Said’s Orientalism has been on my book list ever since I took a class called African American Contemporary Religious Thought. Said was referenced many times in one of my assigned books, Racializing Jesus by Shawn Kelley.
As a Christian noticing that Ramadan is happening, I had intentions on reading the book with others, especially in light of 45’s racialized comments about the Muslim holiday. I have a vague idea of what orientalism actually refers to, but 45’s remarks struck me as perhaps fitting orientalist discourse. I’m interested in seeing how the definition of “orientalism” that Said has constructed differs from the definition that I was gathering from the world around me.
In addition, one of my professors (who isn’t actually MY professor, but a friend who IS a professor) also suggested that I blog about what I read. I’m sure that this will also help me in citing works in the future! So here we are! 🙂
Here a few quotes that stand out to me from the first half of the introduction (pages 1-14 in the 25th anniversary edition of the book). The literature is dense, so there’s a lot to choose from.
“I have begun with the assumption that the Orient is not an inert fact of nature. It is not merely there, just as the Occident itself is not just there either. We must take seriously Vico’s great observation that men make their own history, that what they can know is what they have made, and extend it to geography: as both geographical and cultural entities—-to say nothing of historical entities—-such locales, regions, geographical sectors as “Orient” and “Occident” are man-made. Therefore as much as the West itself, the Orient is an idea that has a history and a tradition of thought, imagery, and vocabulary that have given it reality and presence in and for the West. The two geographical entities thus support and to an extent reflect each other.”
What I sense Said saying here is that the West as we think of it and speak of it would not be possible unless the West had defined the “East”. What I understand Said as describing as “the Occident” is what we often refer to as the West, specifically empires such as Britain, France and The United States. What do you think?
Said also offers a few qualifications to the above quote:
“It would be wrong to conclude that the Orient was essentially an idea, or a creation with no corresponding reality.”
“A second qualification is that ideas, cultures and histories cannot seriously be understood or studied without their force, or more precisely their configurations of power, also being studied. To believe that the Orient was created– or, as I call it, “Orientalized” —and to believe that such things happening simply as a necessity of the imagination, is to be disingenuous. The relationship between Occident and Orient is a relationship of power, of domination, of varying degrees of a complex hegemony… The Orient was Orientalized not only because it was discovered to be “Oriental” in all those ways considered common place by an average nineteenth-century European, but also because it could be—that is, submitted to being—made Oriental.”

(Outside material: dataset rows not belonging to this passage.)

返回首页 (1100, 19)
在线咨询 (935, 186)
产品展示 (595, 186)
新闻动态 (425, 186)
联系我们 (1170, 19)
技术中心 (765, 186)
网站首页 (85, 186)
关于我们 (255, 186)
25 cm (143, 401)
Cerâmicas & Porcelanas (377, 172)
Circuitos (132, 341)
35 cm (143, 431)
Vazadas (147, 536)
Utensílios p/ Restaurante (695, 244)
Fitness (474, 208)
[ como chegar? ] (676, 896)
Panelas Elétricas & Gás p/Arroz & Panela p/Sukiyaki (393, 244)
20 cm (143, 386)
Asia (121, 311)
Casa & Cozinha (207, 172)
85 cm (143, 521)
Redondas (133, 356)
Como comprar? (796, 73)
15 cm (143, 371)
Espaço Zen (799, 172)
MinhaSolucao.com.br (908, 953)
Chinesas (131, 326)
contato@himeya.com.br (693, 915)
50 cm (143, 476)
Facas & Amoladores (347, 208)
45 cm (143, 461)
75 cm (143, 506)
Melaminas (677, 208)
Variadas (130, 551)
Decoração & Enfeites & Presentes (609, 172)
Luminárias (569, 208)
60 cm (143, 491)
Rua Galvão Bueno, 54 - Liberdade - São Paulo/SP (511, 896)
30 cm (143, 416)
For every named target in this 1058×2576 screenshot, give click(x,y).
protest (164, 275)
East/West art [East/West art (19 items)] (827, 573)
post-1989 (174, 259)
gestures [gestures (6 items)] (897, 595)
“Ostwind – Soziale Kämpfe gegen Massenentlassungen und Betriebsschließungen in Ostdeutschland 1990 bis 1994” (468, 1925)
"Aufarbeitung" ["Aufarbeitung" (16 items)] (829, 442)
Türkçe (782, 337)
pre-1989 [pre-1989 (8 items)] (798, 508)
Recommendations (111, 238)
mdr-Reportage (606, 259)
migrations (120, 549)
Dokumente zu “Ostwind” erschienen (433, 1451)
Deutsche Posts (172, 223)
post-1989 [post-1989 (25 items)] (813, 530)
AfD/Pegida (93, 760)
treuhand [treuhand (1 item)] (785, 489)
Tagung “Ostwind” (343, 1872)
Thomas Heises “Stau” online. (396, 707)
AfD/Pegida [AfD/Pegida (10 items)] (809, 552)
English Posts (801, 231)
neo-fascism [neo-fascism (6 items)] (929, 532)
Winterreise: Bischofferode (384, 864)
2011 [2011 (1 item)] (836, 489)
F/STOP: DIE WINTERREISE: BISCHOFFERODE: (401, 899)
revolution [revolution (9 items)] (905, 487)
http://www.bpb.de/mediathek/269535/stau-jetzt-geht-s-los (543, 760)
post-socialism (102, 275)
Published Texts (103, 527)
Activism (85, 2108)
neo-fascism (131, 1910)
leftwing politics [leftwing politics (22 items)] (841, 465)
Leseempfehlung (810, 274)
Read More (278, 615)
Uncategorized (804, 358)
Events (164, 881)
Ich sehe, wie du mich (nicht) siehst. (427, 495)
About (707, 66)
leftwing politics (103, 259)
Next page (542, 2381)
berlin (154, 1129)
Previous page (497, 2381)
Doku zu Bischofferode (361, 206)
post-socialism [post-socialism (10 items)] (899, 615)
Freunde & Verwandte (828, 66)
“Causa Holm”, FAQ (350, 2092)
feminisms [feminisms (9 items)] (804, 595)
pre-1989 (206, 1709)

In other words, the construction of “the Orient” or “the East” must be understood in relationship to how power is being wielded and who is dominating who. If I am reading Said correctly, orientalism is constructed by the West for the purpose of domination.
Said’s last qualification to the first-most statement is as follows:
“One ought never to assume that the structure of Orientalism is nothing more than a structure of lies or myths which, were the truth about them to be told, would simply blow away. I myself believe that Orientalism is more particularly valuable as a sign of European-Atlantic power over the Orient than it is a veridic discourse about the Orient…. Orientalism, therefore, is not an airy European fantasy about the Orient, but a created body of theory and practice in which, for many generations, there has been a considerable material investment.
What I believe Said to be saying here is that Orientalism attempts to stand in as actual wisdom, insight and understanding of the East. Orientalism is meant to be understood by the west as true knowledge about the East. Therefore, orientalism cannot be dismissed easily, it won’t just “blow away”.
Said also discusses the role that culture plays in creating and maintaining orientalism. Culture allows for orientalist ideas and vocabularies to have influence in society by being absorbed into persons. Said references Gramsci’s identification of hegemony. For something to have hegemony, or to be hegemonic, is for that something to have more influence over others, as is the case of Christianity in the United States over other religions. Christianity has a hegemonic presence in the U.S. in that it is the religion of main influence over many others, so much so that many of us take its influence for granted in our institutions and rhetoric about the United States. Some of mainsteam U.S. Christian assumptions are so hegemonic that they might be invisible to many of us. I sense that Said is arguing that Orientalism has a hegemonic, embedded and invisiblized presence in the culture of the West. Instead of having these ideas forced upon people by a political entity, Westerners simply accept (or in Gramsci’s words “consent” to) Orientalist ideas by absorbing it from culture and not questioning what they consume. I’m looking forward to reading more and seeing if I’m understanding and grasping what Said means.
Thank you for reading a little bit of Said with me. Let me know if you have any thoughts about what I shared or if you’d like to join me in reading this seminal work. I would love to hear what you think!
(Also, this ought to go without saying, especially in light of reading this: please do not call anyone, their possessions, or culture “oriental”. That’s racist.)